◆ 提供テキスト ◆
══════════

一般財団法人環境イノベーション情報機構
平成25年度オゾン層等の監視結果に関する年次報告書
【地球環境 地球温暖化】 【掲載日】2014.08.29 【情報源】環境省/2014.08.29 発表
環境省は、「特定物質の規制等によるオゾン層の保護に関する法律」(昭和63年法律第53号)に基づき、平成25年度におけるオゾン層の状況、オゾン層破壊物質等の大気中濃度等に関する監視結果を年次報告書として取りまとめ公表した。報告書の主なポイントは下記となる。
1 オゾン層の状況
○ 地球規模のオゾン全量は、1980年代から1990年代前半にかけて大きく減少したが、その後減少傾向が緩和し、1990年代後半からはわずかな増加傾向がみられるものの、衛星による観測を開始した1979年に比べて現在も少ない状態が続いている。
○ 南極域の春季に形成されるオゾンホールの規模は、1980年代から1990年代半ばにかけて急激に拡大したが、1990年代後半以降では、年々変動はあるものの、長期的な拡大傾向はみられなくなっている。しかし、現時点では、年々変動が大きいため、オゾンホールの規模に縮小の兆しがあるとはまだ言えず、南極域のオゾン層は依然として深刻な状況にあるといえる。
○ 札幌・つくば・那覇及び南鳥島で観測された日本上空のオゾン全量は、札幌とつくばにおいて主に1980年代に減少傾向がはっきり現れていたが、1990年代後半以降には各地点とも増加傾向が見られる。
○ 地球規模のオゾン全量は、人為起源のオゾン層破壊物質による大規模なオゾン層破壊が起こる前のレベルである1960年レベルまで回復する時期は、北半球では中・高緯度域で2030年頃、また南半球中緯度(南緯35度〜南緯60度)では2055年頃と予測されている。一方、南極域の回復はほかの地域よりも遅く、1960年レベルに戻るのは21世紀末になると予測されている。
2 オゾン層破壊物質等の大気中濃度
○ オゾン層破壊物質としてモントリオール議定書及びオゾン層保護法に基づき生産等規制がなされているCFC(クロロフルオロカーボン)及びHCFC(ハイドロクロロフルオロカーボン)の大気中濃度は、北半球中緯度域(北海道の観測地点)における環境省の観測結果では、CFCは緩やかな減少がみられる一方で、HCFCは急速に増加している。また、オゾン層は破壊しないものの、地球温暖化係数が数百倍から数千倍と強力な温室効果ガスであるHFC(ハイドロフルオロカーボン)の大気中濃度の増加率は極めて大きい。

══════════

◆ 提供情報 ◆

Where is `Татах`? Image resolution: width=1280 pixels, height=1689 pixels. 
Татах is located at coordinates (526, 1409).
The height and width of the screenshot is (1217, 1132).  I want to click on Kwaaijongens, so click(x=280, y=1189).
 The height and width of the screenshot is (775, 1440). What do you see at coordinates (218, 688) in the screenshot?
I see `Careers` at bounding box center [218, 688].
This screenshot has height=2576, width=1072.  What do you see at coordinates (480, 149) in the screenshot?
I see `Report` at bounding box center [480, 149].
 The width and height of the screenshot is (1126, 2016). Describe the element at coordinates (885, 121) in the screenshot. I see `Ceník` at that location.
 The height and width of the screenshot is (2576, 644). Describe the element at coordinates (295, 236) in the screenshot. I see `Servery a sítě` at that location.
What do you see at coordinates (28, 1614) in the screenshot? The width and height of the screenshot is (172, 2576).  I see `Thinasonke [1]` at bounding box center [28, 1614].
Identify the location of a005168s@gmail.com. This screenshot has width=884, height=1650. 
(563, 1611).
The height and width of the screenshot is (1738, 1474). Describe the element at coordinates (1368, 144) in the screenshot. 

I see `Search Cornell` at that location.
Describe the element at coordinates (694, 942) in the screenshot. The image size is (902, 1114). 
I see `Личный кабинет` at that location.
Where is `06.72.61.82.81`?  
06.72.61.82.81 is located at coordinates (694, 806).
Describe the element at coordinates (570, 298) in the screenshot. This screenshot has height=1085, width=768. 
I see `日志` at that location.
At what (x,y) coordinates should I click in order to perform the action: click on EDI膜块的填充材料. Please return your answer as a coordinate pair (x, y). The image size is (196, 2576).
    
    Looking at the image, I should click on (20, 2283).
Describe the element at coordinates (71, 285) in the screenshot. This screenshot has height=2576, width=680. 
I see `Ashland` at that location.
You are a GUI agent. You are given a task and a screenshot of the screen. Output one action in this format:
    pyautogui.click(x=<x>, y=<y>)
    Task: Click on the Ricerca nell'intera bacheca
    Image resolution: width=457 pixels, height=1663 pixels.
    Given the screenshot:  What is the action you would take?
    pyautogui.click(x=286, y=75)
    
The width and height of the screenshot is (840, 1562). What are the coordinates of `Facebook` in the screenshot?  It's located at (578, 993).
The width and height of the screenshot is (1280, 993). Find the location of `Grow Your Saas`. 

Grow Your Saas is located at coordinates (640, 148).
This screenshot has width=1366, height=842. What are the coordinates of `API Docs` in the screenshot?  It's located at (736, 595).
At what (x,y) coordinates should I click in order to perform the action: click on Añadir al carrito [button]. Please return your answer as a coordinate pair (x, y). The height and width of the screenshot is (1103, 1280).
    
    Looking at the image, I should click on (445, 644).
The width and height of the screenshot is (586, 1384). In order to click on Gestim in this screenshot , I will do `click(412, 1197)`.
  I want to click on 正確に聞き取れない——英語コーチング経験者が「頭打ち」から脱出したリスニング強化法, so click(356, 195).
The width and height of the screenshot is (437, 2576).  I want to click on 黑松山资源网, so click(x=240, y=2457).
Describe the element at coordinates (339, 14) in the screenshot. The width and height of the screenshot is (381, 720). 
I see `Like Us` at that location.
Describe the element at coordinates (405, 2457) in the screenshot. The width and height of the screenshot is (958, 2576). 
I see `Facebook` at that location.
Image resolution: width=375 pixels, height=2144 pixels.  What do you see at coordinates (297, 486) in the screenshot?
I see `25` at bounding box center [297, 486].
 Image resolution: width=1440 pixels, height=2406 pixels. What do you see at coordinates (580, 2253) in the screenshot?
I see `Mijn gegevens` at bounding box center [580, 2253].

══════════

◆ 作業要件 ◆
• 1. オゾン層監視結果の記事によると、南半球中緯度(南緯35度〜南緯60度)で地球規模のオゾン全量が1960年レベルまで回復するのは何年頃と予測されていますか。
• 2. オゾン層監視結果の記事で、日本上空のオゾン全量の観測地点として挙げられている地点をすべて列挙してください。

◆ 課題別出力 ◆
• 1. 2055年頃

• 2. 札幌、つくば、那覇、南鳥島